Text passage -
::::::
Figure 4 Relationship between Palleniella intestinalis concentration and tumor number in mice in discovery and validation groups. Scatterplots showing Spearman correlation between the concentrations of Palleniella intestinalis and tumor number in (A) the HepPten− discovery female mice group, and (B) the HepPten− validation female mice group. Spearman correlation p-values and rank correlation coefficients are shown.
The association between stool Palleniella intestinalis abundance and tumor numbers was further validated in an independent set of 71 HepPten− female mice. At necropsy, ten of the 71 mice (14%) did not have any tumors. For the remaining 61 mice, the number of tumors per mouse ranged from 1 to 18, with an average of 3.6 tumors and a median of 3 tumors (Supplementary Figure S1A). For the mice with tumors, the tumor burden ranged from 11.2 to 5544.8 mm3 (mean = 865.9 mm3; median = 252.2 mm3) (Supplementary Figure S1A). Liver histological parameters pertaining to MASH and fibrosis were also analyzed in these 71 HepPten− female mice. Liver fibrosis scores and BDR scores ranged from 0 to 2 and 0 to 3, respectively, and with medians of 0 and 0.5, respectively. Thirty-nine mice (55%) presented with no liver fibrosis and 29 mice (41%) presented with no BDR (Supplementary Figure S1B). The extent of NAFLD severity also showed large variation with mNAS ranging from 0 to 7.5 (median = 4.5). Macrovesicular scores ranged from 0 to 3 (median = 0), and microvesicular scores ranged from 0 to 3 (median = 3). Thirty-six mice (51%) had no macrovesicular steatosis, while 1 mouse (1.4%) had no detectable microvesicular steatosis. Inflammation scores ranged from 0 to 3 (median = 0.50), while ballooning scores ranged from 0 to 2 with a median of 0.5 (Supplementary Figure S1C). Palleniella intestinalis concentrations ranged from 6,270,758 to 122,607,493 16S gene copies per mg of stool (median=34,261,633). The mouse with the lowest Palleniella intestinalis abundance had 8 tumors, while the mouse with the highest abundance had only 1 tumor. A significant negative correlation was observed between Palleniella intestinalis abundance and tumor number (rs = −0.42, p < 0.001) (Figure 4B), confirming an inverse relationship between Palleniella intestinalis and tumor number.
::::::
Entries provided -
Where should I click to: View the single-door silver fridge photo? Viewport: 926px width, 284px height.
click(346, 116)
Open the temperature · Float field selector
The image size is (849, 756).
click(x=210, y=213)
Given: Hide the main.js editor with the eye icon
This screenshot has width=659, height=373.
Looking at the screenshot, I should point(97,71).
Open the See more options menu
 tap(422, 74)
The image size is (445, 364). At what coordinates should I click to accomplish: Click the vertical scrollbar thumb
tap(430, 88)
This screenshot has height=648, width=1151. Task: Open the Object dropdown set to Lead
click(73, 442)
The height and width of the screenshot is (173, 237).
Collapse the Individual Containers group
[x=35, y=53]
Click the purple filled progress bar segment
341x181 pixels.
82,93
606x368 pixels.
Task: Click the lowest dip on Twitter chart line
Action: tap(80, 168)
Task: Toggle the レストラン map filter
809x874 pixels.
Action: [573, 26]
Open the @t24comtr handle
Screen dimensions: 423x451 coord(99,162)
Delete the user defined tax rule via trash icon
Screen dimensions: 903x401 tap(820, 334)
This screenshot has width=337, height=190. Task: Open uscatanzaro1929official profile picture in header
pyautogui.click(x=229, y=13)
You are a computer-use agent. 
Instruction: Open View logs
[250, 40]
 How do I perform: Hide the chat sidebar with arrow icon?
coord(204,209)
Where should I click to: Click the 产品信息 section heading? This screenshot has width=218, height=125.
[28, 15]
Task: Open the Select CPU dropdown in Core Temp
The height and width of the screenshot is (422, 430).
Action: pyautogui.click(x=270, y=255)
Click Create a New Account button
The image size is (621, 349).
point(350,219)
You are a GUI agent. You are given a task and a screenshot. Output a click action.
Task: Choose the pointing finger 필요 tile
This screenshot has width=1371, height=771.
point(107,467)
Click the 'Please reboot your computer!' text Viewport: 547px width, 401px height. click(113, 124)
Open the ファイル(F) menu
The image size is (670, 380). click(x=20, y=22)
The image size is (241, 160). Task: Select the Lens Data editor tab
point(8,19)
::::::
About this task -
In the text on Palleniella intestinalis and tumor number, how many of the 71 validation mice had no tumors at necropsy?

Output for this exercise -
Ten of the 71 mice (14%).